I’m a few months late, but just now at the tail end of an effort to go all-in on PhotoLab 5. The things I thought would be issues, like metadata/keywords, I’ve figured out how to either do well or made peace with it. I thought I’d really miss LrC’s local adjustments, and I do kind of miss the radial tool, but U-point is pretty spiffy with PL5.
This topic though has been the unexpected showstopper, totally from a speed perspective. The goal with what I do isn’t the editing itself but the end product, so I like to spend my limited time taking and enjoying the photos, not editing. Yet a lot of the posts above seem to accept to get similar output is going to take more time and effort here. I can make a quick pass in LrC on a contrasty or harshly-lit photo, if I at least did a half-way decent job at capture, in maybe 10 seconds. Pull down one slider a bit, push up another, maybe a minor white point tweak, off I go to the next. (My standard personal preset also includes a very slight S-curve adjustment, so I’m rarely adding contrast)

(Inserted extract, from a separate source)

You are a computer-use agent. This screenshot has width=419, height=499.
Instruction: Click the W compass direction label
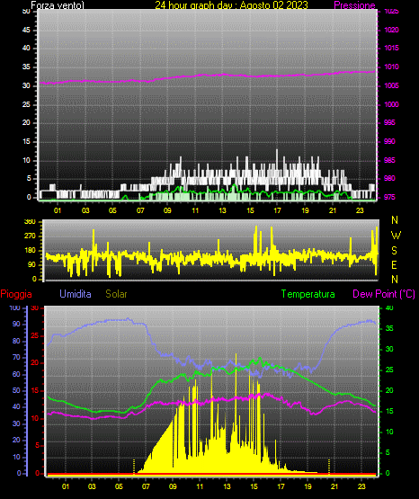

What I keep running in to here is having to stop at Smart Lighting, try a couple levels of that, rack the slider around, see if spot weighting helps. If not, +/- 20 or so in tone sliders has a pleasing enough output, but beyond that it makes things flat. So, if those things aren’t enough, it’s on to monkeying with the tiny tone curve. In desperation, maybe some local adjustments.
I’ve got to think there’s a middle ground solution to be had?
Or if I’m just missing how to quickly and easily get a comparable result, I’d love to have just missed something. I can’t help but notice though, after watching probably 6-8 hours of YouTube videos by guys like PhotoJoseph that this sort of image/scenario is avoided, which makes me think it’s just a true weakness with no good workaround. Plenty of videos about colors and local adjustments, but even a recent one about tone, if I remember, showed pulling up shadows a bit but no images of, say, golden hour where something is a bit overexposed and needs to be pulled down and where another part of the image in shadow needs to be pulled up. Just a couple dark pictures of models.